## [ASSIGNMENT]
You are asked to write out the full listing exactly as it stands.
= = =
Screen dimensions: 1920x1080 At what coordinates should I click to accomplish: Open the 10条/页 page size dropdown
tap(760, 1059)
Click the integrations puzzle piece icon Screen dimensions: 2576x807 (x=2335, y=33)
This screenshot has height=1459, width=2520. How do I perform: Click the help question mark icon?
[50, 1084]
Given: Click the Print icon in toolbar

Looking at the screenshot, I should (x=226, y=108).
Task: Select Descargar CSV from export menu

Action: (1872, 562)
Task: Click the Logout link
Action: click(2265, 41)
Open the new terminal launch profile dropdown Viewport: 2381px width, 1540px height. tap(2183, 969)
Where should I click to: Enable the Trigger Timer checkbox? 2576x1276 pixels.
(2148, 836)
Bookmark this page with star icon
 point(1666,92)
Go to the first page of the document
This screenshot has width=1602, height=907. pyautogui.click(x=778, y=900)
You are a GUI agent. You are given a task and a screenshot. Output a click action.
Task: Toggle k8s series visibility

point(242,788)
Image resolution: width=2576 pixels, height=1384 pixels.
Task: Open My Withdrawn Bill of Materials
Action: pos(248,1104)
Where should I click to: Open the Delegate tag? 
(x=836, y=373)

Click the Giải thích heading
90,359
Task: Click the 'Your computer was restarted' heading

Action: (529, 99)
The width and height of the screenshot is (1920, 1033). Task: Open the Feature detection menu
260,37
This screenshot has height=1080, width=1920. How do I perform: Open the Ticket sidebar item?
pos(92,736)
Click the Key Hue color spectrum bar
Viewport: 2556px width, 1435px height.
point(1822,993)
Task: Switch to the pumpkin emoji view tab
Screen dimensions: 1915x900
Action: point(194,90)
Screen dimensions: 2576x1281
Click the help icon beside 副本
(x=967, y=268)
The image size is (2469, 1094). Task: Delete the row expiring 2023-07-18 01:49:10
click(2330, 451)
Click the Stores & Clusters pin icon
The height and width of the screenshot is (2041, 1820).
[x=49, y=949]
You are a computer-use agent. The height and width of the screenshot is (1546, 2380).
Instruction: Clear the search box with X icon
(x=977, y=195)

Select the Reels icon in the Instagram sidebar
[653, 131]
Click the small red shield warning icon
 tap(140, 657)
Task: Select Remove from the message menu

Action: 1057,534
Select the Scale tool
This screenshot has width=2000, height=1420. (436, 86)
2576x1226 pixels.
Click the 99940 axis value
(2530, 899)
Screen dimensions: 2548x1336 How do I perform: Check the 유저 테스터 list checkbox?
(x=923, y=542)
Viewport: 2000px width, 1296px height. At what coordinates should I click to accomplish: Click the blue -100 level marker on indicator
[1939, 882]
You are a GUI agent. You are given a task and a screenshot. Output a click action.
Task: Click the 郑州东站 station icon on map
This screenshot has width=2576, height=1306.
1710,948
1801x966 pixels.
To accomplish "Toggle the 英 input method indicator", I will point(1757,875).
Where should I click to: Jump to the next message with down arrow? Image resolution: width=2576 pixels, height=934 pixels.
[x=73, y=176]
= = =
## [ANSWER SPACE]
Screen dimensions: 1920x1080 At what coordinates should I click to accomplish: Open the 10条/页 page size dropdown
tap(760, 1059)
Click the integrations puzzle piece icon Screen dimensions: 2576x807 (x=2335, y=33)
This screenshot has height=1459, width=2520. How do I perform: Click the help question mark icon?
[50, 1084]
Given: Click the Print icon in toolbar

Looking at the screenshot, I should (x=226, y=108).
Task: Select Descargar CSV from export menu

Action: (1872, 562)
Task: Click the Logout link
Action: click(2265, 41)
Open the new terminal launch profile dropdown Viewport: 2381px width, 1540px height. tap(2183, 969)
Where should I click to: Enable the Trigger Timer checkbox? 2576x1276 pixels.
(2148, 836)
Bookmark this page with star icon
 point(1666,92)
Go to the first page of the document
This screenshot has width=1602, height=907. pyautogui.click(x=778, y=900)
You are a GUI agent. You are given a task and a screenshot. Output a click action.
Task: Toggle k8s series visibility

point(242,788)
Image resolution: width=2576 pixels, height=1384 pixels.
Task: Open My Withdrawn Bill of Materials
Action: pos(248,1104)
Where should I click to: Open the Delegate tag? 
(x=836, y=373)

Click the Giải thích heading
90,359
Task: Click the 'Your computer was restarted' heading

Action: (529, 99)
The width and height of the screenshot is (1920, 1033). Task: Open the Feature detection menu
260,37
This screenshot has height=1080, width=1920. How do I perform: Open the Ticket sidebar item?
pos(92,736)
Click the Key Hue color spectrum bar
Viewport: 2556px width, 1435px height.
point(1822,993)
Task: Switch to the pumpkin emoji view tab
Screen dimensions: 1915x900
Action: point(194,90)
Screen dimensions: 2576x1281
Click the help icon beside 副本
(x=967, y=268)
The image size is (2469, 1094). Task: Delete the row expiring 2023-07-18 01:49:10
click(2330, 451)
Click the Stores & Clusters pin icon
The height and width of the screenshot is (2041, 1820).
[x=49, y=949]
You are a computer-use agent. The height and width of the screenshot is (1546, 2380).
Instruction: Clear the search box with X icon
(x=977, y=195)

Select the Reels icon in the Instagram sidebar
[653, 131]
Click the small red shield warning icon
 tap(140, 657)
Task: Select Remove from the message menu

Action: 1057,534
Select the Scale tool
This screenshot has width=2000, height=1420. (436, 86)
2576x1226 pixels.
Click the 99940 axis value
(2530, 899)
Screen dimensions: 2548x1336 How do I perform: Check the 유저 테스터 list checkbox?
(x=923, y=542)
Viewport: 2000px width, 1296px height. At what coordinates should I click to accomplish: Click the blue -100 level marker on indicator
[1939, 882]
You are a GUI agent. You are given a task and a screenshot. Output a click action.
Task: Click the 郑州东站 station icon on map
This screenshot has width=2576, height=1306.
1710,948
1801x966 pixels.
To accomplish "Toggle the 英 input method indicator", I will point(1757,875).
Where should I click to: Jump to the next message with down arrow? Image resolution: width=2576 pixels, height=934 pixels.
[x=73, y=176]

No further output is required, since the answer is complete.